My first choice would usually be to use recursion. It is only moderately less compact, is potentially faster (certainly no slower), and in early termination can make the logic more clear. In this case you need nested defs which is a little awkward:
def sumEvenNumbers(nums: Iterable[Int]) = {
def sumEven(it: Iterator[Int], n: Int): Option[Int] = {
if (it.hasNext) {
val x = it.next
if ((x % 2) == 0) sumEven(it, n+x) else None
}
else Some(n)
}
sumEven(nums.iterator, 0)
}
My second choice would be to use return, as it keeps everything else intact and you only need to wrap the fold in a def so you have something to return from--in this case, you already have a method, so:
def sumEvenNumbers(nums: Iterable[Int]): Option[Int] = {
Some(nums.foldLeft(0){ (n,x) =>
if ((n % 2) != 0) return None
n+x
})
}
which in this particular case is a lot more compact than recursion (though we got especially unlucky with recursion since we had to do an iterable/iterator transformation). The jumpy control flow is something to avoid when all else is equal, but here it's not. No harm in using it in cases where it's valuable.

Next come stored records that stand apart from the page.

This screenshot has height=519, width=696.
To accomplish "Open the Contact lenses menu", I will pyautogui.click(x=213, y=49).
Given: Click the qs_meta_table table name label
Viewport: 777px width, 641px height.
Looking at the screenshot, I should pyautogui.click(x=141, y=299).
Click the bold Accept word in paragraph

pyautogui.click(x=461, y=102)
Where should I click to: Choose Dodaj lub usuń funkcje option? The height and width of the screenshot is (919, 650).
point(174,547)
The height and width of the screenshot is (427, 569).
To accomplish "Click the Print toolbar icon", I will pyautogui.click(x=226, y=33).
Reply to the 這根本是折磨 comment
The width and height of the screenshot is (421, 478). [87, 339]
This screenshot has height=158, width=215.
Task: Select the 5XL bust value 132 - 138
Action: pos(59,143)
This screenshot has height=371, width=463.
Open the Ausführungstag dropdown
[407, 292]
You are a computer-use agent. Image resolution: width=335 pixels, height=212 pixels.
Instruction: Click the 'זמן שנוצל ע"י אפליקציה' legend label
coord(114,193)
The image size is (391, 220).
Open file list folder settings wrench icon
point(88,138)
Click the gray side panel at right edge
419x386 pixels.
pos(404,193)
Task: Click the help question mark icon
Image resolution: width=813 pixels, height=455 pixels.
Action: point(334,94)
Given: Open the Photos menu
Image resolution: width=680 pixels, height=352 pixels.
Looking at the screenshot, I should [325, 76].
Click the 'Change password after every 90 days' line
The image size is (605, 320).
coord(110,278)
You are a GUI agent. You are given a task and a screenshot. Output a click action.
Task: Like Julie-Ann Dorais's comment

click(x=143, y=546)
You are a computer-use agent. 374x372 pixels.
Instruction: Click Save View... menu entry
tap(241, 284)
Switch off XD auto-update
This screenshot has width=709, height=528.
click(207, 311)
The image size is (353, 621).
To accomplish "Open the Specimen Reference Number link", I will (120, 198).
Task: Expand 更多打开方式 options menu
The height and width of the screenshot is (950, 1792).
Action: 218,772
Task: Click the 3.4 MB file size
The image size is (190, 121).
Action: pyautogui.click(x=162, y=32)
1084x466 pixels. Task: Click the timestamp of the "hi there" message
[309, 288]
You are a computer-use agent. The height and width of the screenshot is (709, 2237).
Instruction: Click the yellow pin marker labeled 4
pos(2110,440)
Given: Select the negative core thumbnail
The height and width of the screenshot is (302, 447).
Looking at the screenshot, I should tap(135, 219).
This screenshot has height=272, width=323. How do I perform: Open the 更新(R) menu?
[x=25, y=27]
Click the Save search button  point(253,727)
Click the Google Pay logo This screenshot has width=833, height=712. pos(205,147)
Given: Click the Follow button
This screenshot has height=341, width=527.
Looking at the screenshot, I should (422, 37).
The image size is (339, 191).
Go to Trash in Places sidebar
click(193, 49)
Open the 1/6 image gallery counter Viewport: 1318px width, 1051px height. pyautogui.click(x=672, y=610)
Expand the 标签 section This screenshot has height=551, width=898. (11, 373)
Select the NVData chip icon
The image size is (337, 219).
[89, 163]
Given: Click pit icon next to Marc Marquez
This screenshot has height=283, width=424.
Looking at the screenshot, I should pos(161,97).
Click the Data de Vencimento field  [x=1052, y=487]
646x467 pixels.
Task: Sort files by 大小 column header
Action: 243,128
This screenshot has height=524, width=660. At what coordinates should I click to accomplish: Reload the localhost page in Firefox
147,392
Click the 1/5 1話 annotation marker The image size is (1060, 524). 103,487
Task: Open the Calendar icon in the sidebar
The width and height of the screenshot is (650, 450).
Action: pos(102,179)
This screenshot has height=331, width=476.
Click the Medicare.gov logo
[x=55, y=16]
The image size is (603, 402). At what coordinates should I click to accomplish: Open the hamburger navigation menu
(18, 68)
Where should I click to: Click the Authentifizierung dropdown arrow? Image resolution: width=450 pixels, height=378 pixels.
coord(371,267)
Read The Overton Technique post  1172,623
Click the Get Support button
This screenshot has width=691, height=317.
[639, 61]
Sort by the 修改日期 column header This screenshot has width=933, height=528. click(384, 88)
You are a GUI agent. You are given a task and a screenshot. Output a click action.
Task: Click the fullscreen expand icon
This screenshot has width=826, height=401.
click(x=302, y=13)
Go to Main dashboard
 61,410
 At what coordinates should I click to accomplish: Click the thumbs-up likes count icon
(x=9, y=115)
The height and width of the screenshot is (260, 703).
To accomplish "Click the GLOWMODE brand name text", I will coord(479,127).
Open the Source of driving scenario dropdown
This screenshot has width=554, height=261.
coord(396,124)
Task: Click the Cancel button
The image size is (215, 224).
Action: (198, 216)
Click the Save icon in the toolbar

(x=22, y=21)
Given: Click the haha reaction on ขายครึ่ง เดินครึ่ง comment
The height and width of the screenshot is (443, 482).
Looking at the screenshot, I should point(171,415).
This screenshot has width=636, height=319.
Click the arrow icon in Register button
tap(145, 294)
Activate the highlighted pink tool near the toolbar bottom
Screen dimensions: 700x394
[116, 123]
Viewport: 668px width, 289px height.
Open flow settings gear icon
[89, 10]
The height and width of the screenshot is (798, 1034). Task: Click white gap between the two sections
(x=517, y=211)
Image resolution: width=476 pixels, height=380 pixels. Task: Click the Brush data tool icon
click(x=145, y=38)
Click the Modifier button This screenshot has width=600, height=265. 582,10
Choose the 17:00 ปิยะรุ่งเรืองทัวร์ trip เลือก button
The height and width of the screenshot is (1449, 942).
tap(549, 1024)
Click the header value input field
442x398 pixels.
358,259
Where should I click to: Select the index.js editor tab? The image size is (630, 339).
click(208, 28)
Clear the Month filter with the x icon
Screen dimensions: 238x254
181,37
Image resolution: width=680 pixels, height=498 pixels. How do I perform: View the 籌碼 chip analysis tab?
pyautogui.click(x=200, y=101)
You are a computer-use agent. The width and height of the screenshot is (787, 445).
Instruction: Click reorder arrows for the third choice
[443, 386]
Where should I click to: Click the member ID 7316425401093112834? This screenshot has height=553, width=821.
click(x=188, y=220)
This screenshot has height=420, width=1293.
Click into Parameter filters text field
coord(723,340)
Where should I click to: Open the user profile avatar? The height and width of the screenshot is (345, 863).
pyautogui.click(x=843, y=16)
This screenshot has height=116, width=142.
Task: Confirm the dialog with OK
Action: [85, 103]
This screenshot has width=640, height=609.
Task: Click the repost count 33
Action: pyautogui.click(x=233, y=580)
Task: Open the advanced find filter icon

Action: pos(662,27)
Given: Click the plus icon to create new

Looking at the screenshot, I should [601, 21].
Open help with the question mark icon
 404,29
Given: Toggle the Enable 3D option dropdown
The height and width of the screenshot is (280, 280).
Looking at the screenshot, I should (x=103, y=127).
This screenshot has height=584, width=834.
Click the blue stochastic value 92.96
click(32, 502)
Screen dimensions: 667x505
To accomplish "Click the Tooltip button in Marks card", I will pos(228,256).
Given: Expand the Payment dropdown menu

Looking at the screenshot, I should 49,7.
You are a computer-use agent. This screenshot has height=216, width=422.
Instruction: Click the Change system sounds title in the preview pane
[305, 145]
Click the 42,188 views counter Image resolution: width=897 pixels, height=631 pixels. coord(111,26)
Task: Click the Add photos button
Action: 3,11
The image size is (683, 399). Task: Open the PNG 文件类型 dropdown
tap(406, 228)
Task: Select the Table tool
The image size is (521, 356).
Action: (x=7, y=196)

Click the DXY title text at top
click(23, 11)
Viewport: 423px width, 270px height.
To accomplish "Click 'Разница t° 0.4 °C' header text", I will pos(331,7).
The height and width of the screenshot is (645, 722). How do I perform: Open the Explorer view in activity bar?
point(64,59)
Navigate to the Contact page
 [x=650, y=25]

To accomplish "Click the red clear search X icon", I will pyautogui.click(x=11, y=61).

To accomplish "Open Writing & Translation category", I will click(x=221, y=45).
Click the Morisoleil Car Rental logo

If I was doing this often and wanted it within the middle of a method somewhere (so I couldn't just use return), I would probably use exception-handling to generate non-local control flow. That is, after all, what it is good at, and error handling is not the only time it's useful. The only trick is to avoid generating a stack trace (which is really slow), and that's easy because the trait NoStackTrace and its child trait ControlThrowable already do that for you. Scala already uses this internally (in fact, that's how it implements the return from inside the fold!). Let's make our own (can't be nested, though one could fix that):
import scala.util.control.ControlThrowable
case class Returned[A](value: A) extends ControlThrowable {}
def shortcut[A](a: => A) = try { a } catch { case Returned(v) => v }
def sumEvenNumbers(nums: Iterable[Int]) = shortcut{
Option(nums.foldLeft(0){ (n,x) =>
if ((x % 2) != 0) throw Returned(None)
n+x
})
}
Here of course using return is better, but note that you could put shortcut anywhere, not just wrapping an entire method.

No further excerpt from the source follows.